> _What the exercise asks_
Reproduce word for word the lines of the entries below, from the line containing "How do I perform: Click" through the end of the entries, both ends included. Leave the pictures out of your answer.

> _Material provided_
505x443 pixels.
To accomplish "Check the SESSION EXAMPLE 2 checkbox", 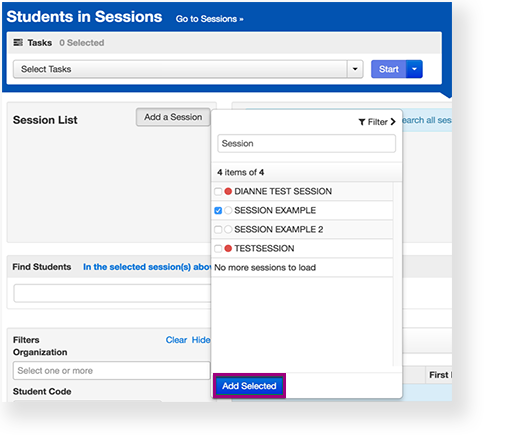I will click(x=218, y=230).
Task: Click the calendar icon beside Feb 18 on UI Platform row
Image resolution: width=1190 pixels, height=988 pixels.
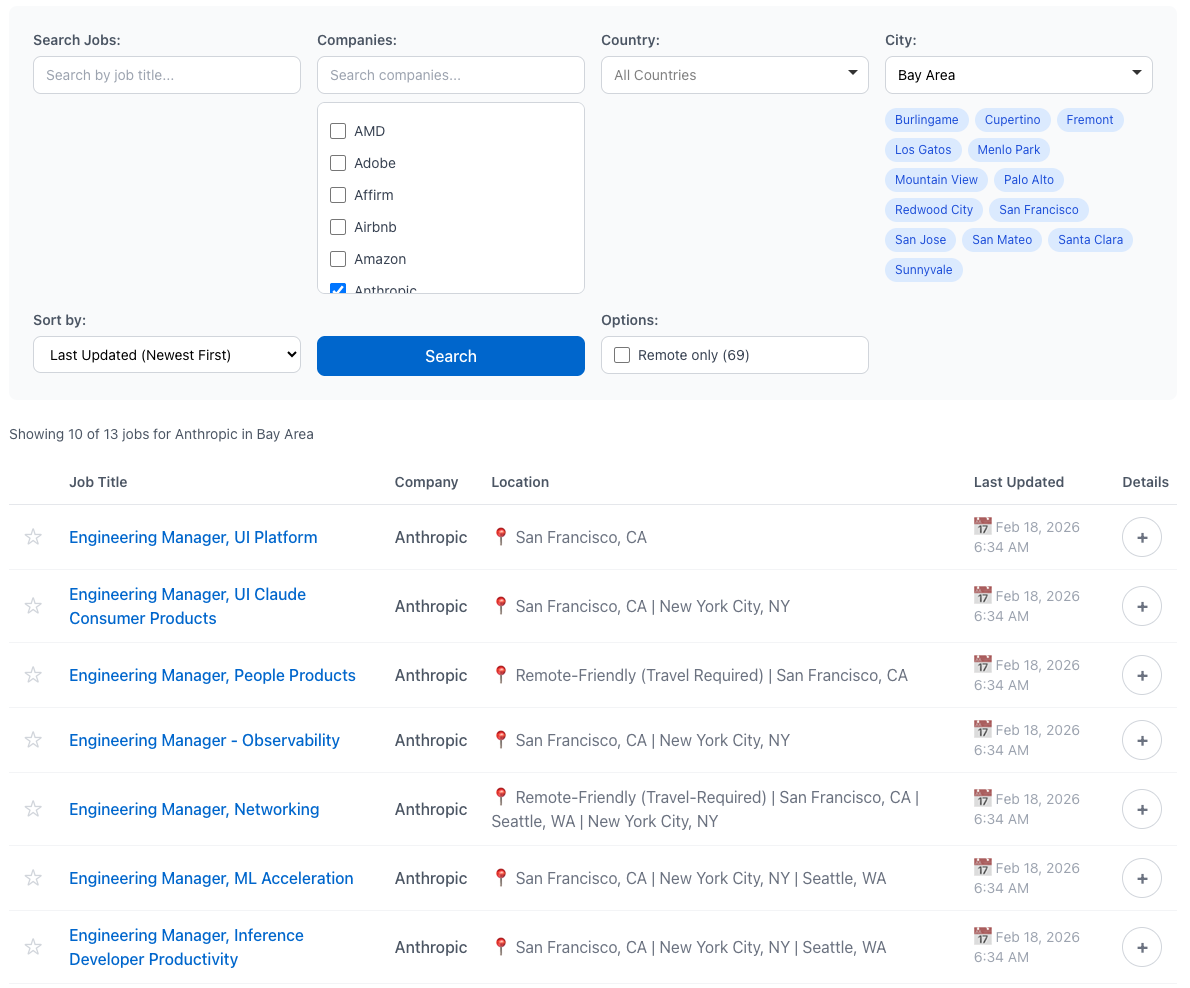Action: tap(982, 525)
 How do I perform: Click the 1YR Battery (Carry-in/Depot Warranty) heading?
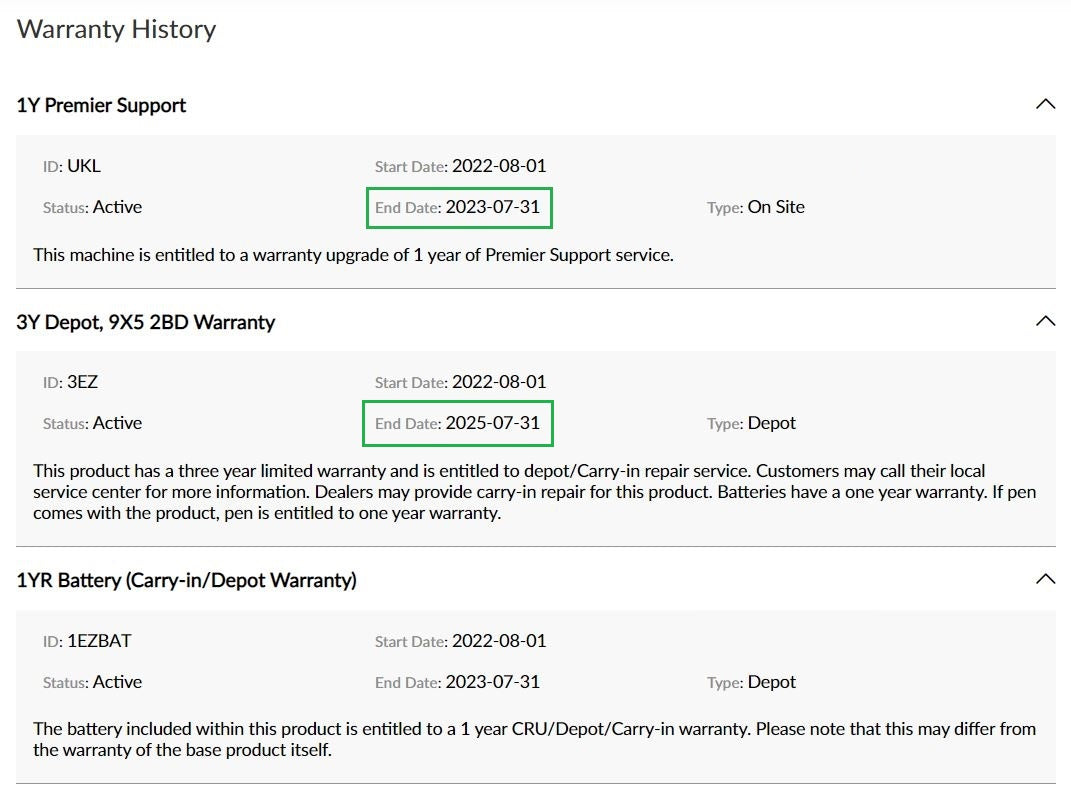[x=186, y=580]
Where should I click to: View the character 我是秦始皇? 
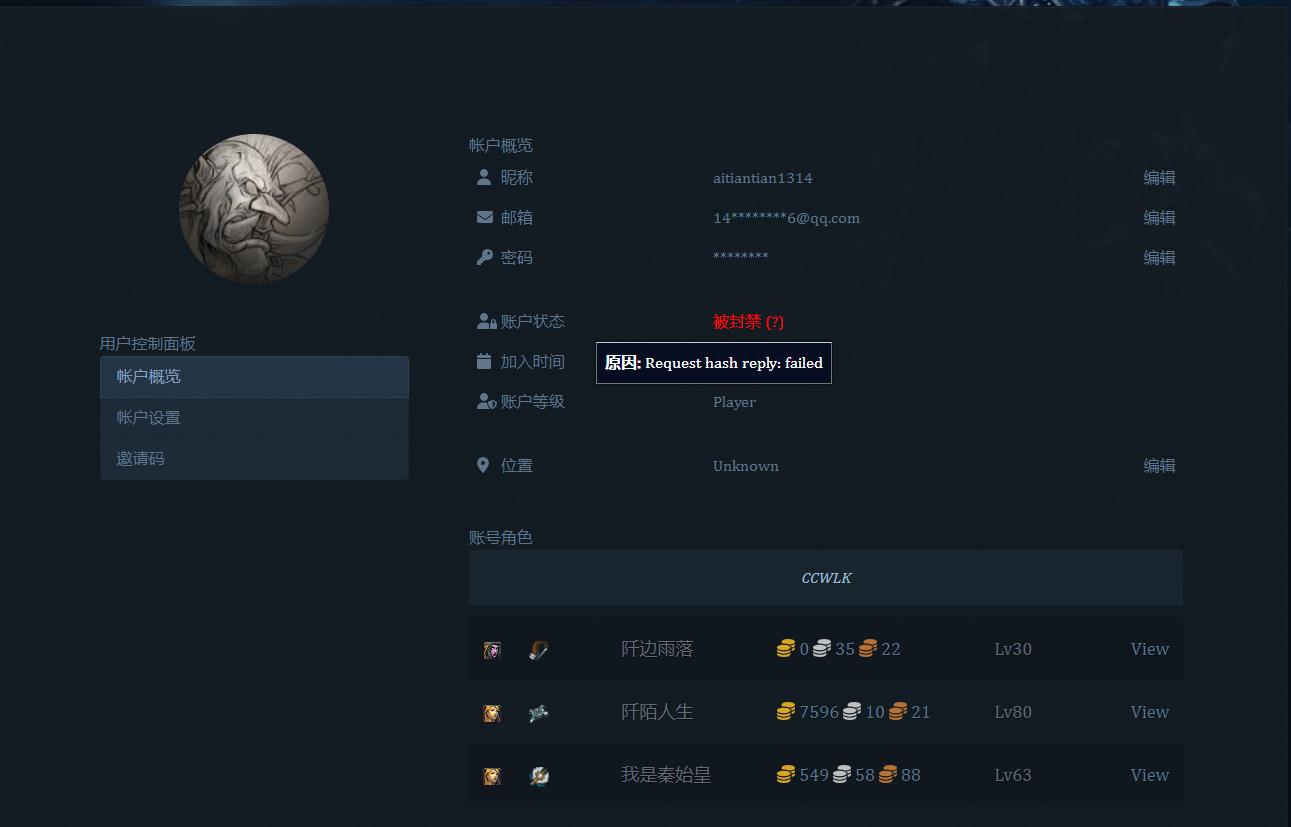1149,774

> _Response below_
 How do I perform: Click the 1YR Battery (Carry-in/Depot Warranty) heading?
[x=186, y=580]
Where should I click to: View the character 我是秦始皇? 
1149,774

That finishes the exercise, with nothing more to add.